We are using new molecular genetic approaches to dissect the role of cholinergic modulation in the encoding of high-salience memories. Detecting saliency (the quality of something standing out or being noticeable) facilitates learning and survival by enabling organisms to focus their perceptual and cognitive resources on the most pertinent subset of the available sensory data.
We are also developing high-volume imaging and computational approaches for mapping cholinergic projections, and we have been collaborating on studies of new imaging probes for the assessment of cholinergic-terminal integrity in dementia.
For more about Lorna Role, who was recently appointed scientific director of NINDS, go to https://irp.nih.gov/catalyst/v27i3/ninds-welcomes-lorna-role-as-new-scie....
EDWINA H. YEUNG, PH.D., NICHD
Senior Investigator, Epidemiology Branch, Eunice Kennedy Shriver National Institute of Child Health and Human Development
Education: Johns Hopkins University, Baltimore (B.A. in natural sciences area and public health studies); Johns Hopkins Bloomberg School of Public Health, Baltimore (Sc.M. in clinical epidemiology; Ph.D. in cardiovascular disease epidemiology)

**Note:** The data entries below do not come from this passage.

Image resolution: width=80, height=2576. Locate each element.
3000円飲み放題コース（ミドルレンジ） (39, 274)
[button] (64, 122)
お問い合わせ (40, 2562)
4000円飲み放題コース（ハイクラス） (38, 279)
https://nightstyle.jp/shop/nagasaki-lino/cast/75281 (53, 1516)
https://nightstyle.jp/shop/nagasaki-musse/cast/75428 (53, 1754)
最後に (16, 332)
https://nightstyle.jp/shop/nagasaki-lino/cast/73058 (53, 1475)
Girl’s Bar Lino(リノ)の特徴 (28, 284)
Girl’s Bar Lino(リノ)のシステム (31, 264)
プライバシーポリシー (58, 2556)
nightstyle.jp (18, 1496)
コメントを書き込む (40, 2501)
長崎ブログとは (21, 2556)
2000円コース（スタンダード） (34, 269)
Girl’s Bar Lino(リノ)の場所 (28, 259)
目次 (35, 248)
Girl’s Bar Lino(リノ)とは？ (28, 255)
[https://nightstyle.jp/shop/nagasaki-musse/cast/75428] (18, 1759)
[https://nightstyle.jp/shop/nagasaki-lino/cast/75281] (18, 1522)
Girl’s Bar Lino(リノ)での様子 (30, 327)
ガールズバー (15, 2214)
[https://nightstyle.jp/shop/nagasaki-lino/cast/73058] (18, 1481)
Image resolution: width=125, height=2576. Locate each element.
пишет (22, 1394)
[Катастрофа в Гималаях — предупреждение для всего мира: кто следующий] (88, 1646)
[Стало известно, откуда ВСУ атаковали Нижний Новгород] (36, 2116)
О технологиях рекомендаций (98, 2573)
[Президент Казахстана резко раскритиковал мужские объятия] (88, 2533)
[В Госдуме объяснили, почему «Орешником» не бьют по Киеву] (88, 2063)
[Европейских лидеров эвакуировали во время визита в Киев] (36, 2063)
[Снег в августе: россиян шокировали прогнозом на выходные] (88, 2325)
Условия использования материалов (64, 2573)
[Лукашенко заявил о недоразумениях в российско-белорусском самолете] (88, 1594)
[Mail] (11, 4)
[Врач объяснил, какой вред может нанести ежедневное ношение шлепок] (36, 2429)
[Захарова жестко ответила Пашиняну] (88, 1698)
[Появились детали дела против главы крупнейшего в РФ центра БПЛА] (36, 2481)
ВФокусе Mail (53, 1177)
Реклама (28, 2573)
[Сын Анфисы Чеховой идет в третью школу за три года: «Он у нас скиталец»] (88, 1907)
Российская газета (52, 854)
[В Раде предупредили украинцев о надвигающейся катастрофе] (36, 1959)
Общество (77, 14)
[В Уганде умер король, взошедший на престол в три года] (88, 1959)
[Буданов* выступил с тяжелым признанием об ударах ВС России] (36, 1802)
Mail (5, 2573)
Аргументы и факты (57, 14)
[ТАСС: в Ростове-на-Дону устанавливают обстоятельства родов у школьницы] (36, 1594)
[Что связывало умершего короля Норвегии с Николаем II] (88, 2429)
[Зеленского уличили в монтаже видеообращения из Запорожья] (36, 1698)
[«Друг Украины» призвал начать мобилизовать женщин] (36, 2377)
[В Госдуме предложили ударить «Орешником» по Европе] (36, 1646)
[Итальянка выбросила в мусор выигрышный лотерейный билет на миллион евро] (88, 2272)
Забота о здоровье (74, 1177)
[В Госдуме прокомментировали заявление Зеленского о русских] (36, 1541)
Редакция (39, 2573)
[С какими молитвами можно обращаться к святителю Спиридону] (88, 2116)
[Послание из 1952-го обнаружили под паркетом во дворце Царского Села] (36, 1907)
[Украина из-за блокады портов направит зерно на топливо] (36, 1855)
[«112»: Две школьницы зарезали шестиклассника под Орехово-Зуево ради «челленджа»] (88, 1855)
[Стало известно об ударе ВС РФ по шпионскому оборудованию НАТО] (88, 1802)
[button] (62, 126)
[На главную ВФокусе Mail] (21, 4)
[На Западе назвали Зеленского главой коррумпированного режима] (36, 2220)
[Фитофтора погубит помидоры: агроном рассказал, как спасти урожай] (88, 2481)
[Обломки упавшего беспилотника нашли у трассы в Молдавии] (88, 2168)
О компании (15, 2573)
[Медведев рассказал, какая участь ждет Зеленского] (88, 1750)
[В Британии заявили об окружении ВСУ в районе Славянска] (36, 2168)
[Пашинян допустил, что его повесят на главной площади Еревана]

Training: Postdoctoral fellow in epidemiology, NICHD
Came to NIH: In 2008 for training; became tenure-track investigator in 2011
Selected professional activities: Editorial board member, Fertility & Sterility
Outside interests: Cooking; fishkeeping (an aquarium hobby)
Research interests: My research aims to understand the developmental origins of health and disease (DOHaD), a theory that hypothesizes that a fetus’s adaptive responses to a broad range of environmental cues influence its long-term health. Specifically, I am examining the effects of infertility treatment, obesity during pregnancy, and their related comorbidities on the “programming” of different health outcomes including early childhood development and cardiometabolic risk.
Most recently, a few studies have examined the cardiometabolic health of children conceived by infertility treatment. There is some indication that vascular alterations may have occurred in the children who were conceived by such treatments. The rationale remains unclear, but scientists hypothesize that the supraphysiological exposure to hormonal treatment may be a potential mechanism. As such, it is important to investigate not only children conceived by assisted reproductive technologies but also children conceived by ovulation-induction methods. To this end, I have overseen the completion of the first phase of the Upstate KIDS Study and continue to lead its prospective follow-up. The Upstate KIDS Study is a large exposure-matched cohort from New York state that was formed to determine whether children conceived by infertility treatments differ from their peers in growth and development.
There is increasing recognition that parental obesity may influence not only the metabolic health but also the cognitive development of the child. We hypothesize that exposure to increased inflammation in utero may be the mechanism, but causal evidence is lacking. My research has also examined whether epigenetic differences (specifically DNA methylation) exist and act as mediators of later health conditions. However, because DOHaD research has traditionally focused on mothers, I am also leading a new initiative to look at the father’s contribution. In an upcoming pregnancy cohort, we will examine the effect of cardiometabolic health status of both parents on the neonatal health of their offspring.